Lo studio, svolto a San Marino, è stato suddiviso in due parti. La prima consiste nell'analisi di due casi di pazienti infettati dal parassita. Uno è morto per via delle complicazioni e delle compromesse condizioni cliniche generali. La seconda parte consiste in un'indagine epidemiologica, ovvero un'indagine sulla popolazione. Lo screening è durato un anno e ha coinvolto 43 pazienti. In due sono risultati positivi all'infezione.
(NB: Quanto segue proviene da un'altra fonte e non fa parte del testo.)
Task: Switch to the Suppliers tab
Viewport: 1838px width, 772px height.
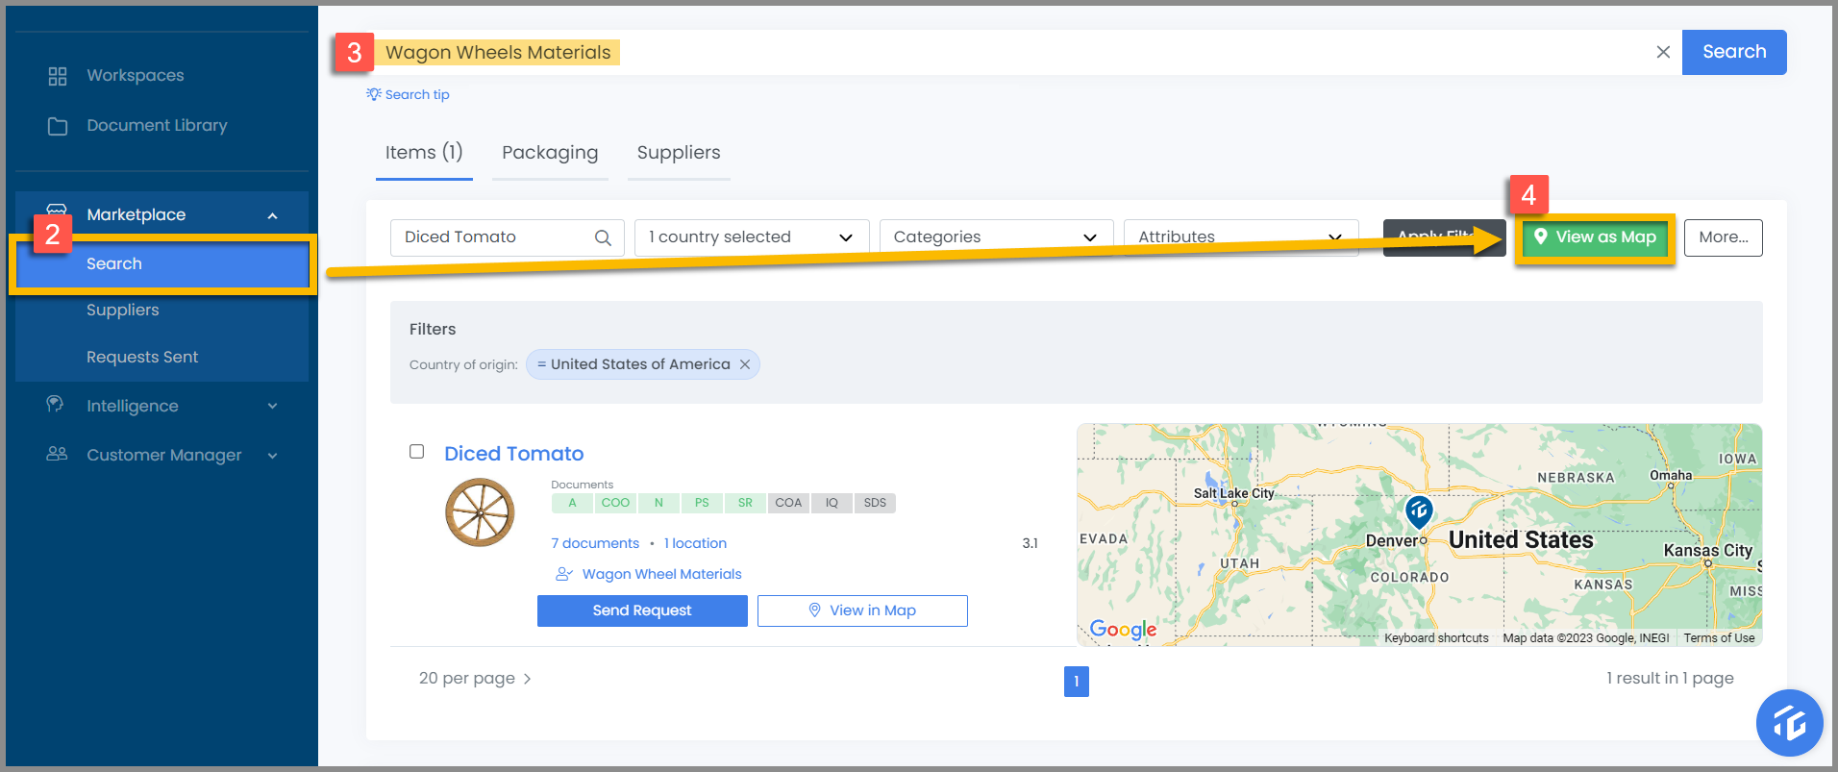Action: point(679,153)
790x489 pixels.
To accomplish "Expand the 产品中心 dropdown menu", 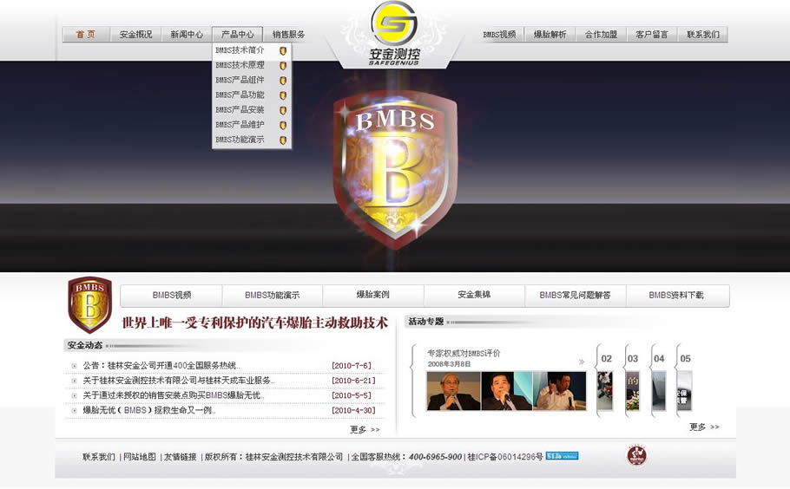I will point(237,35).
Il parassita, diffuso nei paesi tropicali e subtropicali, vive e si riproduce nell'intestino. L'uomo lo contrae dal terreno, attraverso la pelle, in condizione di scarsa igiene e mancato smaltimento delle acque reflue. L'infezione può portare alla morte in soggetti con un sistema immunitario compromesso. Nel bacino Mediterraneo chi rischia di contrarre l'infezione sono i lavoratori agricoli e chi ha vissuto la propria giovinezza in zone rurali.
Nel video le interviste a Anna Chiara Piscaglia (Gastroenterologa ISS) e Emanuele Cappella (Medicina Trasfusionale e Patologia Clinica ISS)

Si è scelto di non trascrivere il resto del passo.